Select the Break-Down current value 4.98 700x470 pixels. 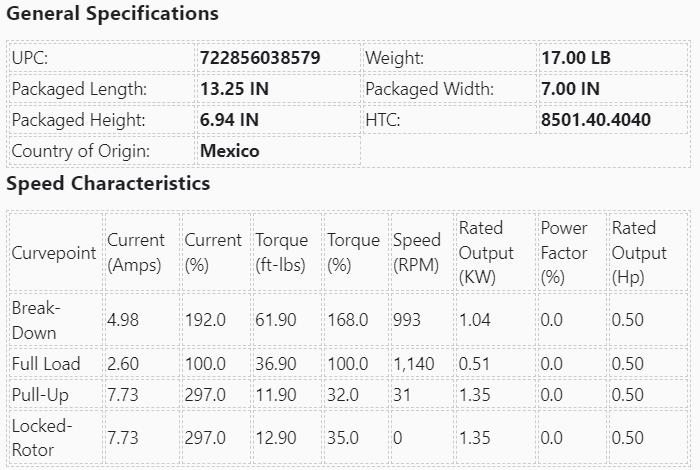coord(124,320)
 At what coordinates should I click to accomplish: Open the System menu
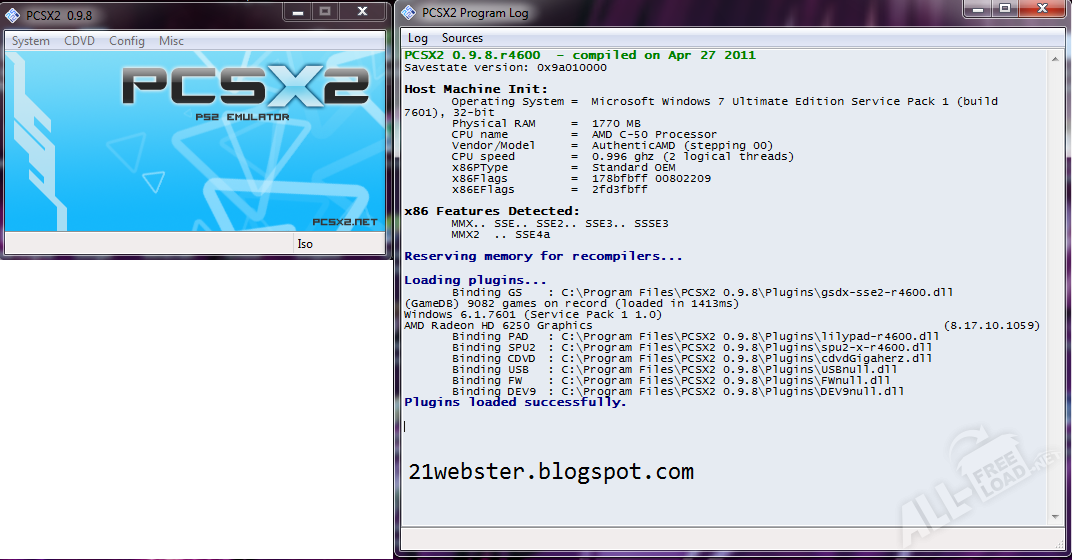(31, 41)
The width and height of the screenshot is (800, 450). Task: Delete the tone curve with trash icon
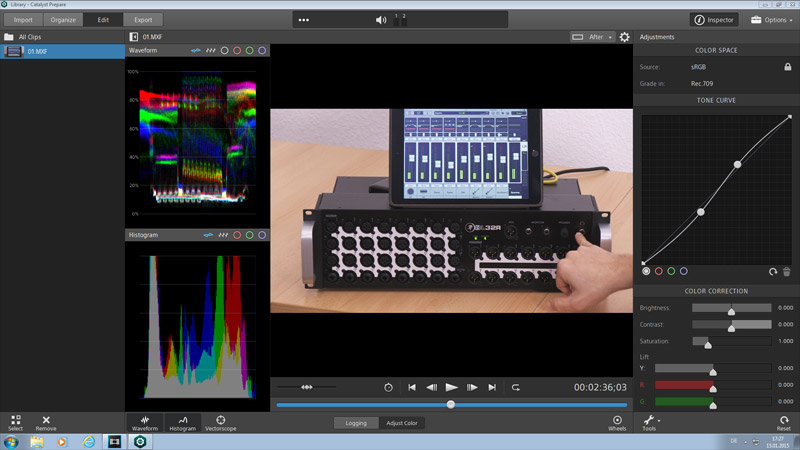pos(789,271)
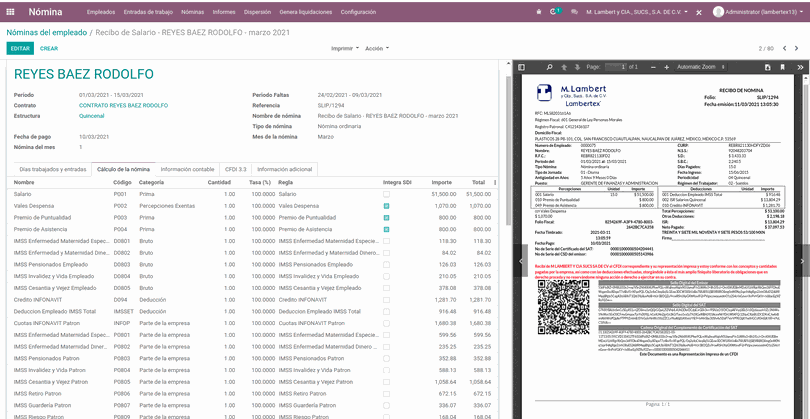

════════

### Activity
Every line from the one that holds "At what coordinates" to the end of the listing should be output exactly, with pictures left out, please.

### Output for this exercise
 At what coordinates should I click to accomplish: Open the System menu
(31, 41)
The width and height of the screenshot is (800, 450). Task: Delete the tone curve with trash icon
pos(789,271)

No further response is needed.